* **Задание**: Перепишите весь список ниже, заменив «crosshair» на «target» и больше ничего не меняя. Изображения в ответ не включайте.

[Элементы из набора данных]
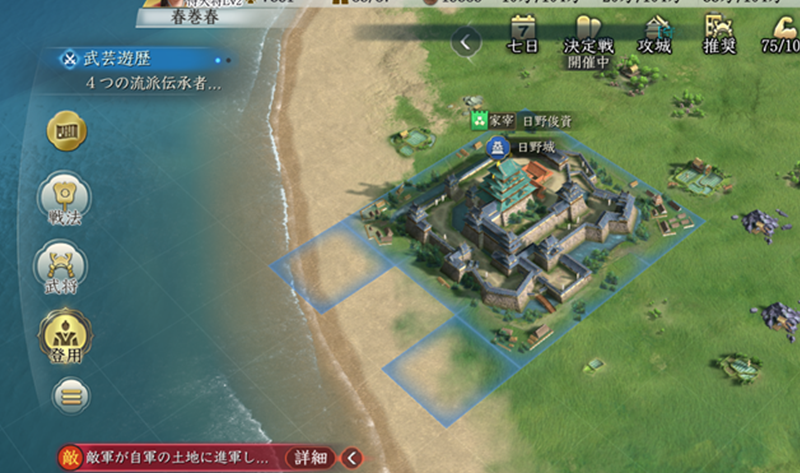Expand the three-line hamburger menu
The height and width of the screenshot is (473, 800).
coord(68,396)
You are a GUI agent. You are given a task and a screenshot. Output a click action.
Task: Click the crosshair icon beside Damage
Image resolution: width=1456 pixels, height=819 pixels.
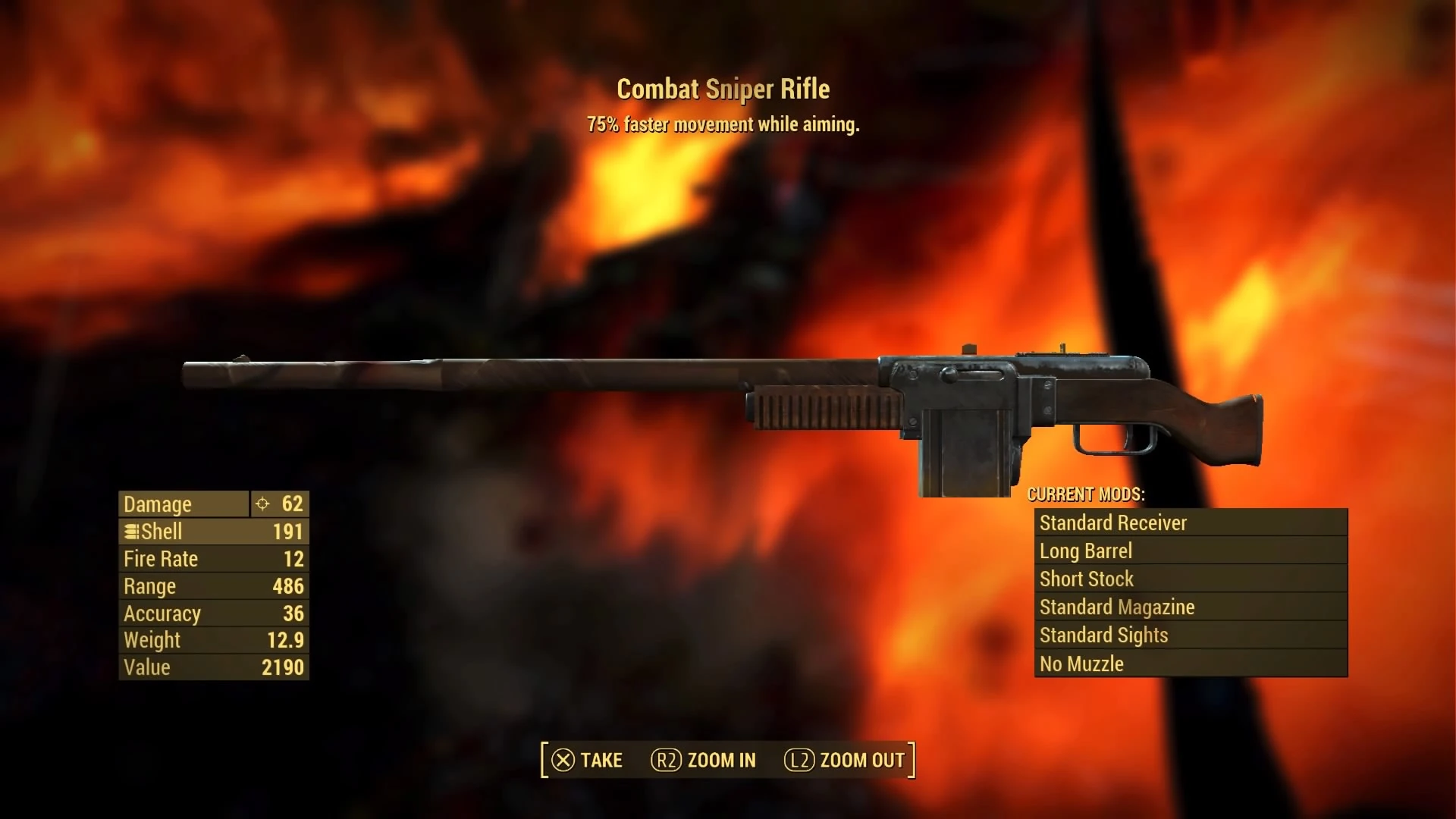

* **Ответ к заданию**:
Expand the three-line hamburger menu
The height and width of the screenshot is (473, 800).
coord(68,396)
You are a GUI agent. You are given a task and a screenshot. Output a click action.
Task: Click the target icon beside Damage
Image resolution: width=1456 pixels, height=819 pixels.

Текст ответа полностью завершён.